Across all participants receiving 30 mg or more, 20%–50% of adolescents achieved a Severity of Alopecia Tool (SALT) score≤20 (≤20% scalp without hair) by week 48 vs 0% for placebo. When one looks at the 50 mg group, this number was around 33%

SIDE EFFECTS OF RITLECITINIB IN ADOLESCENTS

Ritlecitinib was fairly well tolerated. During the placebo-controlled period (first 24 weeks of the study), adverse events were reported in 65%–83% of adolescents across the ritlecitinib groups(with no clear dose effect) and 79% of adolescents in the placebo groups.

The most common side effects were headaches, acne and nasopharyngitis. 2 adolescents stopped the study. One in the 50 mg group stopped due to urticaria and 1 in the ritlecitinib 10 mg stopped due to eczema.

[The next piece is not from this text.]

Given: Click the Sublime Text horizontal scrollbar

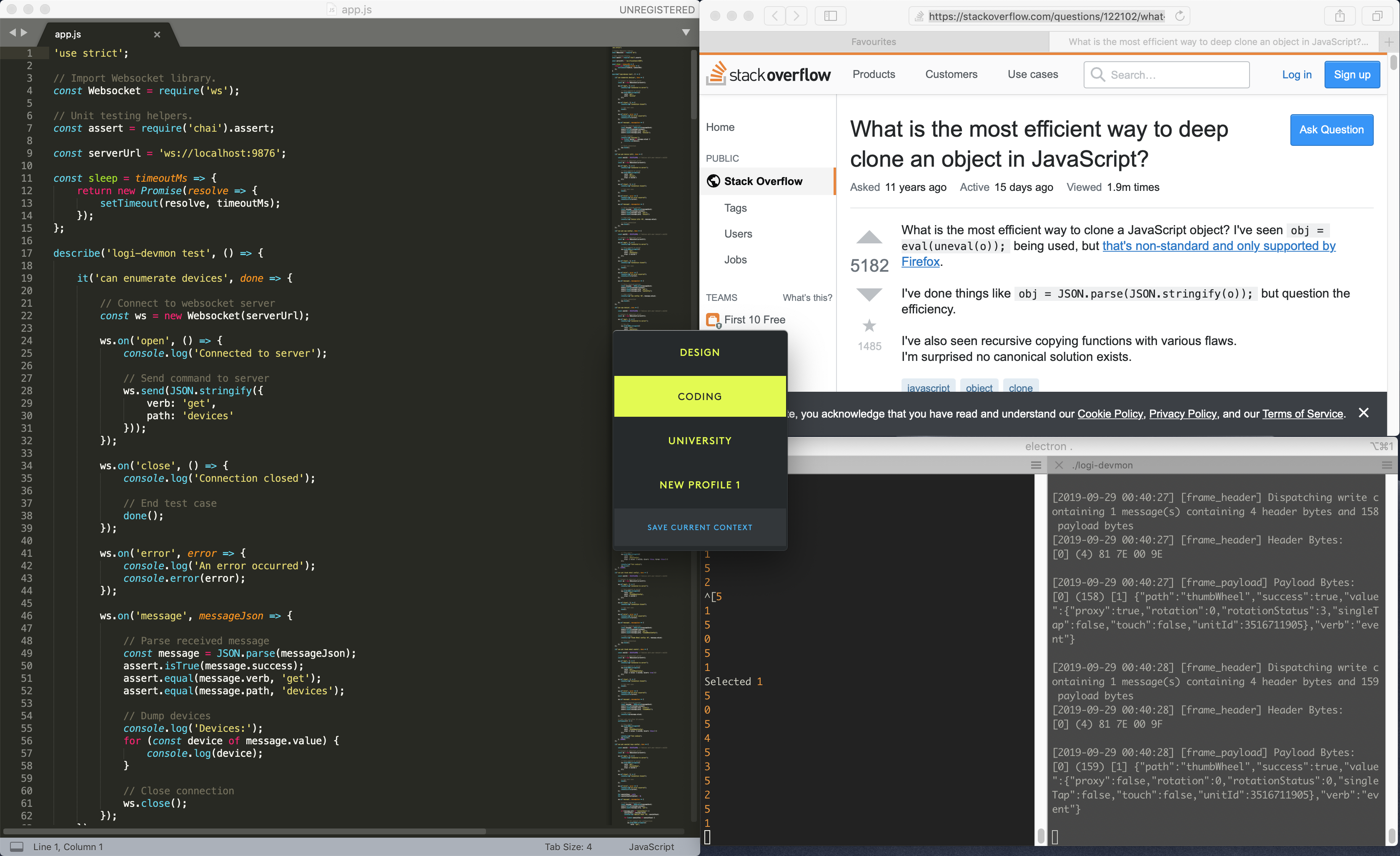Looking at the screenshot, I should coord(244,831).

Across the entire study serious AEs were reported in 3 adolescents: one patient had appendicitis (200/30 mg group), one patient had suicidal behavior (10 mg group), and one patient had eczema (10 mg group). There were no deaths, malignancies, major adverse cardiovascular events, pulmonary embolisms, opportunistic infections, or herpes zoster infections were reported in this adolescent age group. There were no alterations in growth patterns.

Blood tests had slight changes. Creatinine kinases (CKs) bumped a bit in some participants; There was no rhabdomyolysis. Cholesterol levels also changed slightly but it was minor.

Conclusions

All in all it appears that ritlecitinib is reasonably well tolerated in the 12-17 age group. We have only 18 participants who received the 50 mg  dose – i.e. the dose that is FDA approved so there is not all that much data to look at.

Nevertheless, it appears that improvements are very similar to what we see in the main ritlecitinib trial of all patients (adults and adolescents together). 25 % achieving SALT <20 at week 24 and about 50 % by week 48.

Side effects are mild in the pediatric group although there are fewer patients to collect data on. It will still be important to follow blood tests before and after starting as clearly some labs can change. Minor changes in CK and cholesterol were noted but appeared minor.

Given that this drug will be needed lifelong, it will be important to see what side effects take place over 5, 10 and 20 years or more of the drug and if results are maintained for many, many years or whether some patients lose effects and develop worsening hair loss again.

REFERENCE

Hordinsky M et al. Efficacy and safety of ritlecitinib in adolescents with alopecia areata: Results from the ALLEGRO phase 2b/3 randomized, double-blind, placebo-controlled trial. Pediatr Dermatol. 2023 Jul 17.